Streaming data is often too big for any one machine. Apache Kafka is a popular streaming platform that uses publish-subscribe patterns:
- Producers publish streaming data to topics
- Consumers subscribe to topics to process data in real-time
We'll write Python producers and consumers to work with Kafka topics.
Kafka needs space - it's big.
It also comes from the Linux world. We'll use WSL on Windows machines.
- Copy/fork this project into your GitHub account and create your own version of this project to run and experiment with.
- Name it
buzzline-02-yourname
where yourname is something unique to you.
Before starting, ensure you have completed the setup tasks in https://github.com/denisecase/buzzline-01-case first. Python 3.11 is required.
In this task, we will download, install, configure, and start a local Kafka service.
- Install Windows Subsystem for Linux (Windows machines only)
- Install Kafka Streaming Platform
- Start the Kafka service (leave the terminal open).

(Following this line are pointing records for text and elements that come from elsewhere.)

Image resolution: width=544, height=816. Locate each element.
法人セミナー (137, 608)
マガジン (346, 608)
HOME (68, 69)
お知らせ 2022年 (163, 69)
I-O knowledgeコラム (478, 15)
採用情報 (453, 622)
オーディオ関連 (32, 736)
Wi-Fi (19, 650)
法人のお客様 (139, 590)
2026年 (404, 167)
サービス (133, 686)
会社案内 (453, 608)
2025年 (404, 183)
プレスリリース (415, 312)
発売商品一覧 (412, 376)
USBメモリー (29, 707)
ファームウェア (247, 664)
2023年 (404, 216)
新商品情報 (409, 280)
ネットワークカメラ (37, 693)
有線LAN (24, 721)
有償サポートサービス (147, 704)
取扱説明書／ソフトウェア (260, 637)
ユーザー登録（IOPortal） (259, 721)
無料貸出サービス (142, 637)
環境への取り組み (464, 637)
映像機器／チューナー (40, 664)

For detailed instructions, see:
Open your project in VS Code and use the commands for your operating system to:
- Create a Python virtual environment
- Activate the virtual environment
- Upgrade pip
- Install from requirements.txt
Open PowerShell terminal in VS Code (Terminal / New Terminal / PowerShell).
py -3.11 -m venv .venv
.venv\Scripts\Activate.ps1
py -m pip install --upgrade pip wheel setuptools
py -m pip install --upgrade -r requirements.txt
If you get execution policy error, run this first:
Set-ExecutionPolicy -ExecutionPolicy RemoteSigned -Scope CurrentUser
python3 -m venv .venv
source .venv/bin/activate
python3 -m pip install --upgrade pip
python3 -m pip install --upgrade -r requirements.txt
Producers generate streaming data for our topics.
In VS Code, open a terminal. Use the commands below to activate .venv, and start the producer.
Windows PowerShell:
.venv\Scripts\activate
py -m producers.kafka_producer_case
Mac/Linux:
source .venv/bin/activate
python3 -m producers.kafka_producer_case
Consumers process data from topics or logs in real time.
In VS Code, open a NEW terminal in your root project folder. Use the commands below to activate .venv, and start the consumer.
Windows PowerShell:
.venv\Scripts\activate
py -m consumers.kafka_consumer_case
Mac/Linux:
source .venv/bin/activate
python3 -m consumers.kafka_consumer_case
When resuming work on this project:
- Open the project folder in VS Code.
- Start the Kafka service (in WSL if Windows).
- Activate your local project virtual environment (.venv) in your OS-specific terminal.
To save disk space, you can delete the .venv folder when not actively working on this project. You can always recreate it, activate it, and reinstall the necessary packages later. Managing Python virtual environments is a valuable skill.
This project is licensed under the MIT License as an example project. You are encouraged to fork, copy, explore, and modify the code as you like. See the LICENSE file for more.